• **Task brief**:
Check each line of the listing for the word "table" and report how many lines contain it, giving nothing but the number.

______________________________

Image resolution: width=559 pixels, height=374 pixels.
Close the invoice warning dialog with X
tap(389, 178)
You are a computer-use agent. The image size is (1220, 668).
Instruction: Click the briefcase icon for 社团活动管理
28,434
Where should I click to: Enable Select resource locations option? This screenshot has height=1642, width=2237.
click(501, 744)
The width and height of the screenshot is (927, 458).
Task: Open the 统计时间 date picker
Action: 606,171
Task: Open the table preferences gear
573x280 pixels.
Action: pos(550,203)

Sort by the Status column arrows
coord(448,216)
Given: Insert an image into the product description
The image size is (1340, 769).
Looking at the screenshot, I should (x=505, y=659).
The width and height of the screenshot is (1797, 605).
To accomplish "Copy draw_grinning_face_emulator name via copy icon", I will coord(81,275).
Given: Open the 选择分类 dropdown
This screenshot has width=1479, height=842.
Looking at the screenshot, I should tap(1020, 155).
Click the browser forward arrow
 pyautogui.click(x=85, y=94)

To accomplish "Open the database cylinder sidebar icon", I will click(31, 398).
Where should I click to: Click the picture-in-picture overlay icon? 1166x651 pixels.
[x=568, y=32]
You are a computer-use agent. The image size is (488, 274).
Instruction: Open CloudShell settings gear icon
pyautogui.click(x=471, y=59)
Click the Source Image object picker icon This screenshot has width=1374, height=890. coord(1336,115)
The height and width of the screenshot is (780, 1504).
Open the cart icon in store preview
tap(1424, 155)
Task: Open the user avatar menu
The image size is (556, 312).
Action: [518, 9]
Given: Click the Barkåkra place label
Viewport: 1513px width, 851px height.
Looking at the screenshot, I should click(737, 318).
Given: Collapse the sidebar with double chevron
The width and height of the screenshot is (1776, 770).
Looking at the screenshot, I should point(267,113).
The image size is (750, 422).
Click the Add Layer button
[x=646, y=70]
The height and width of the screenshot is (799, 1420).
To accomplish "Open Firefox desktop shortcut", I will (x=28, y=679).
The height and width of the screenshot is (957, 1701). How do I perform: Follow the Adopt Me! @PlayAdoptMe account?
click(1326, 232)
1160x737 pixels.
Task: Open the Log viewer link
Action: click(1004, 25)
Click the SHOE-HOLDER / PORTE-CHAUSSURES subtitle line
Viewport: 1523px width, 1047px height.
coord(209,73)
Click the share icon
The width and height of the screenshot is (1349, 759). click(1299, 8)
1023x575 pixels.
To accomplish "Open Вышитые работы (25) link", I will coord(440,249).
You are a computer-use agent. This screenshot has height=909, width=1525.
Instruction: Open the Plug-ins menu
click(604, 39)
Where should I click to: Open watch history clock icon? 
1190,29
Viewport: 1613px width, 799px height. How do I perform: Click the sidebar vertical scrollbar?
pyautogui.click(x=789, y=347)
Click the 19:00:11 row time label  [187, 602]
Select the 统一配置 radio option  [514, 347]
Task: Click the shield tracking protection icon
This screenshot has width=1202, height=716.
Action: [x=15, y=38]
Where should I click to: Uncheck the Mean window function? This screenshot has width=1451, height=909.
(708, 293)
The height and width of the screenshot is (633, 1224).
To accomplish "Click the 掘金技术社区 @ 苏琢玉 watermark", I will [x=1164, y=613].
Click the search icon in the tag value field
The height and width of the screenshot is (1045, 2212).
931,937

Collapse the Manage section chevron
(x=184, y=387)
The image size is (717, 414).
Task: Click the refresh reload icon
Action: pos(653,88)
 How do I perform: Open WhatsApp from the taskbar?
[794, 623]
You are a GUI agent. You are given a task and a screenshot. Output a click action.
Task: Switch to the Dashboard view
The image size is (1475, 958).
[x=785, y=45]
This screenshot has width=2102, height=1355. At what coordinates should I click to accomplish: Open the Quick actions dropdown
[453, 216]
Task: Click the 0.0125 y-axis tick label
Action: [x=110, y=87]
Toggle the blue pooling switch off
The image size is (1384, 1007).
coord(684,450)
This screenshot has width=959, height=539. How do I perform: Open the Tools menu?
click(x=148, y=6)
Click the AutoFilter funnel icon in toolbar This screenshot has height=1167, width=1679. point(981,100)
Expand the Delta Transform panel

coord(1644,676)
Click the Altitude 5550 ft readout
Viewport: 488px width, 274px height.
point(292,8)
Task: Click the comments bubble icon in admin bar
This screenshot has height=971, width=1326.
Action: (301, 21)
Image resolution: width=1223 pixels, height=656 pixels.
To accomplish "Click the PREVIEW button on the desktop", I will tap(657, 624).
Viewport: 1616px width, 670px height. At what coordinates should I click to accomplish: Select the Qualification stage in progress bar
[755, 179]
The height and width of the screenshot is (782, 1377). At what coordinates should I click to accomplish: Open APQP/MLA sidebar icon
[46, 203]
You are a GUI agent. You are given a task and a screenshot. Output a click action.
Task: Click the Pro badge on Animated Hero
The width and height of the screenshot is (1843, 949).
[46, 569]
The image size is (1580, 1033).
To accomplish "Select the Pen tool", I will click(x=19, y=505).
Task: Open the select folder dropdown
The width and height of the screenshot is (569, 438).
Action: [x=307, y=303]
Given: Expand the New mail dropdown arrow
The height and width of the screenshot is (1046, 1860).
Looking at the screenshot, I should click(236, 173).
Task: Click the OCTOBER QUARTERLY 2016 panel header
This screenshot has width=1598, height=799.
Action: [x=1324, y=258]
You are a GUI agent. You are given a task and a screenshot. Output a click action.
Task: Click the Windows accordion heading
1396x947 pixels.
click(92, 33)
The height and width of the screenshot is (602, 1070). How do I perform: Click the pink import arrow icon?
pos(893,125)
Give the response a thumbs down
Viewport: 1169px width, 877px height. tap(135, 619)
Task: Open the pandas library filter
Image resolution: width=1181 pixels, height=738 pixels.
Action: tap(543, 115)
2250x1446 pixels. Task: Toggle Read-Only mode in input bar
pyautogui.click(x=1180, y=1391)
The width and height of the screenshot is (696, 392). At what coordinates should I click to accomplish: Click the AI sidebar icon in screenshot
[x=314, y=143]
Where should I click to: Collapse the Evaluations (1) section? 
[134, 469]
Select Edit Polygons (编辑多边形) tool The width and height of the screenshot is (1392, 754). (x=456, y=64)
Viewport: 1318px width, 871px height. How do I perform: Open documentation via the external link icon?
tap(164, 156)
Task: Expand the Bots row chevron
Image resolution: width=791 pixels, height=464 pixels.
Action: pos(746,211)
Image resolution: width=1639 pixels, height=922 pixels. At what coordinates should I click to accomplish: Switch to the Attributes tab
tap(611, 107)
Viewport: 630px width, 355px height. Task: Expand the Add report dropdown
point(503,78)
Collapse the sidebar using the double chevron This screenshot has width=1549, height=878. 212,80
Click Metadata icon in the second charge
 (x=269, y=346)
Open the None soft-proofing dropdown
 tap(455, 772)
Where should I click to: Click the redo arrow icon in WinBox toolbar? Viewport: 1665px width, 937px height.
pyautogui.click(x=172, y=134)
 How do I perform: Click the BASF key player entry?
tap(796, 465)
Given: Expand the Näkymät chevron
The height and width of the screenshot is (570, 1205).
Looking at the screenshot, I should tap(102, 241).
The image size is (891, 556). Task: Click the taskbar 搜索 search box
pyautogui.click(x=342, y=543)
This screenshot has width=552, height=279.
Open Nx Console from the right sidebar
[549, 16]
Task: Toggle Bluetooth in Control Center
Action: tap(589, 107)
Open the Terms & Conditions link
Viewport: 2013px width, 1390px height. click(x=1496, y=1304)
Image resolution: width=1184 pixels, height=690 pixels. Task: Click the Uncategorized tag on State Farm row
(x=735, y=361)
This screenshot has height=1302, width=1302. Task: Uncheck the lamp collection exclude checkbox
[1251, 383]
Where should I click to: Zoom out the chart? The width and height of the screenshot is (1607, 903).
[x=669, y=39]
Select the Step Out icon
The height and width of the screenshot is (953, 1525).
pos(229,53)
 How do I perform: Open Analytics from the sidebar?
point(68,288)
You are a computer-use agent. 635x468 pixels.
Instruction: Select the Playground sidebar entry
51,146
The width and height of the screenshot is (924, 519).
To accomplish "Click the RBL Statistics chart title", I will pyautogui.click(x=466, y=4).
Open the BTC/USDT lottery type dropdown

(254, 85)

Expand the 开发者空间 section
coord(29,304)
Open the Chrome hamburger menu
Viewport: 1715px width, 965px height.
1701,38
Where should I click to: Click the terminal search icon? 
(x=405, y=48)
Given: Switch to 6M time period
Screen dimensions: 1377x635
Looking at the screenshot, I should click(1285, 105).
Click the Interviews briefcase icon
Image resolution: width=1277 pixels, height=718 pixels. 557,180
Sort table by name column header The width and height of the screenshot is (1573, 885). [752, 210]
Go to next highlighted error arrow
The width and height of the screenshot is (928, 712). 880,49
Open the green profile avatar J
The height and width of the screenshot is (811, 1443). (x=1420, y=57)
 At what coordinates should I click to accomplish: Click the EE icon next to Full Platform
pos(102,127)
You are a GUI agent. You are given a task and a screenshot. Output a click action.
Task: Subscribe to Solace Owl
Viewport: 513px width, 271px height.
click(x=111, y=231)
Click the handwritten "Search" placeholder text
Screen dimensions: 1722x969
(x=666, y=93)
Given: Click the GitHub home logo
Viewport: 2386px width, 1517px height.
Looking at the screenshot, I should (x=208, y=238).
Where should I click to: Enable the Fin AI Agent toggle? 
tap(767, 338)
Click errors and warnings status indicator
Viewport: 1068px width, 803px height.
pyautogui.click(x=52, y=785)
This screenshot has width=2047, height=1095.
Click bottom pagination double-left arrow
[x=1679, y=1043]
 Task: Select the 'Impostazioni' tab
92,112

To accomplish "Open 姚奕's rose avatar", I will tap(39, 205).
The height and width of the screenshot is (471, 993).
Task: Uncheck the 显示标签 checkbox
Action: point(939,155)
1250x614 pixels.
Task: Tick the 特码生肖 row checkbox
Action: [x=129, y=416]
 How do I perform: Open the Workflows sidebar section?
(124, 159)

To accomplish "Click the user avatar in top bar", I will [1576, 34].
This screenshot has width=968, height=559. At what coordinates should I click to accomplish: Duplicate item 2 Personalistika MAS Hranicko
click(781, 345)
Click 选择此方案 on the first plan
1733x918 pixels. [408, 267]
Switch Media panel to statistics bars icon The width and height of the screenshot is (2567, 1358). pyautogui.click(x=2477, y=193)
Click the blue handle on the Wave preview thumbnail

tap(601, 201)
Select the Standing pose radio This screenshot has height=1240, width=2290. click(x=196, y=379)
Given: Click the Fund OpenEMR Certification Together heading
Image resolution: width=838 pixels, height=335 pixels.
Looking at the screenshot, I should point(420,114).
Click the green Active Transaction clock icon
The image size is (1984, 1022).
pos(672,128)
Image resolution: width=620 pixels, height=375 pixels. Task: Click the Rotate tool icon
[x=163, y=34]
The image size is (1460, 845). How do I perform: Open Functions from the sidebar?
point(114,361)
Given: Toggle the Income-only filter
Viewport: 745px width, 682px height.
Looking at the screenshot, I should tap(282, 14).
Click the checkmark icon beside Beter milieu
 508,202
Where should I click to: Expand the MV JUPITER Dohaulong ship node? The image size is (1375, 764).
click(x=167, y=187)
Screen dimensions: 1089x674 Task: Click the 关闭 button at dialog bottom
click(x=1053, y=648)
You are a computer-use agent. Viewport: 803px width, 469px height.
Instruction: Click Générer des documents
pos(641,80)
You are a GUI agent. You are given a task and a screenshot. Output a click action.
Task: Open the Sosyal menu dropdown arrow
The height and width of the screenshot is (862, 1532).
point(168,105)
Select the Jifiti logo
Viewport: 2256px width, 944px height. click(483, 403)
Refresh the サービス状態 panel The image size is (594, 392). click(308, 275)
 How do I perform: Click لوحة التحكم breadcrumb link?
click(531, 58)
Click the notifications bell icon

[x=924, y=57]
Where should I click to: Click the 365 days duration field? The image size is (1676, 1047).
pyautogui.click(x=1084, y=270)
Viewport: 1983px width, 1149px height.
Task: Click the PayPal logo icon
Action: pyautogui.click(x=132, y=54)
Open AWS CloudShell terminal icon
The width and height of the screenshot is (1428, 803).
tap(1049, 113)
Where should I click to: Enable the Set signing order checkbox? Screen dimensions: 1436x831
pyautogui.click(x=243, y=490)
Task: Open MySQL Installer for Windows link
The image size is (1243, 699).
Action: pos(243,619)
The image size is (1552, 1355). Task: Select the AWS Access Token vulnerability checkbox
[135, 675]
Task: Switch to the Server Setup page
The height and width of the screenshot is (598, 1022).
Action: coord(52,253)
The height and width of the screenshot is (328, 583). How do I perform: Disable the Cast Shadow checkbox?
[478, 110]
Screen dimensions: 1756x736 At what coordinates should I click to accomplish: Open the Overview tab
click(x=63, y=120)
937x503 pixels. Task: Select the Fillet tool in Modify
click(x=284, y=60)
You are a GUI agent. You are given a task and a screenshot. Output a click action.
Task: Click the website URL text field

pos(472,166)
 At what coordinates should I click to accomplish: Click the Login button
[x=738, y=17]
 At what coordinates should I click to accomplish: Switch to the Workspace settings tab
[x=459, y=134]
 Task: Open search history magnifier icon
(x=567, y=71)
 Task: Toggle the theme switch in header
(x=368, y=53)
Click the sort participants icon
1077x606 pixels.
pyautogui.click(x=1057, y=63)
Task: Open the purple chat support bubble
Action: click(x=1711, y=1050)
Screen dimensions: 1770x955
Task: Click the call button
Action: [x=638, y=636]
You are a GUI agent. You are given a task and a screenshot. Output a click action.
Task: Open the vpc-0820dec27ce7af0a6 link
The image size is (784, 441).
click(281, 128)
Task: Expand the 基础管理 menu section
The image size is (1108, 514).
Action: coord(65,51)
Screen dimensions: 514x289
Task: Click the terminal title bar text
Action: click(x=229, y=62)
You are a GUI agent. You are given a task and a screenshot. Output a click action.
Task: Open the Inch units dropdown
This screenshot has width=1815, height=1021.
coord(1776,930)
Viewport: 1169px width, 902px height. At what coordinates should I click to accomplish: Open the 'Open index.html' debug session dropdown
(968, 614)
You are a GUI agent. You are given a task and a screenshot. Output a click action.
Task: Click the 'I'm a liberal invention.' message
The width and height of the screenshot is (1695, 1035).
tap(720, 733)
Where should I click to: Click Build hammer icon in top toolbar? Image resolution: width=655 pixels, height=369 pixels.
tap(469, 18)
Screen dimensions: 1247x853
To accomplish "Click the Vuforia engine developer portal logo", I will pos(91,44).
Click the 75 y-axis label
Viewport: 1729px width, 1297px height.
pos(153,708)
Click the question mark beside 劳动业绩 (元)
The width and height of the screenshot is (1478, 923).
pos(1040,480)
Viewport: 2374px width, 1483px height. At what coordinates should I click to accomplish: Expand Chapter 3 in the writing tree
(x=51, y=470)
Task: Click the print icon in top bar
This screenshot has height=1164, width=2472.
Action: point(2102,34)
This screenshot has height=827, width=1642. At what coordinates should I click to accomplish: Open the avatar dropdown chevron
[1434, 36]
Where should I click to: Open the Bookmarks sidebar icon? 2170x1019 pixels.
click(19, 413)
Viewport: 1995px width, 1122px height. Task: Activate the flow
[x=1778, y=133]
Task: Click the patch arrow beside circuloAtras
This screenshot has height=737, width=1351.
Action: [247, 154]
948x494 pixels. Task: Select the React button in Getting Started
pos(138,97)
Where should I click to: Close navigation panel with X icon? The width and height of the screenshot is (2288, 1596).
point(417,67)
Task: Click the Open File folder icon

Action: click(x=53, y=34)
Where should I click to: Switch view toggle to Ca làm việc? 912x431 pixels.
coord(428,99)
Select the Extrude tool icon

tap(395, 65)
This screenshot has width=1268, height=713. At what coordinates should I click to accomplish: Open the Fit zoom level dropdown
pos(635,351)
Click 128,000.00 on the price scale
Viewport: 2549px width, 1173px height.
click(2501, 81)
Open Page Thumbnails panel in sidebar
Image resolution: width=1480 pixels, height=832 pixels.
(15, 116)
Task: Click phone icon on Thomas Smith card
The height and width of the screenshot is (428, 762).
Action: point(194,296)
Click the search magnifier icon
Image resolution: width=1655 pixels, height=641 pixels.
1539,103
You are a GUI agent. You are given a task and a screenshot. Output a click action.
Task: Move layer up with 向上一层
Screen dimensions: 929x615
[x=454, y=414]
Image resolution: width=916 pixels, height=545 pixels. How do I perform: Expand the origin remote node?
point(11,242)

______________________________

• **Solution to this task**:
2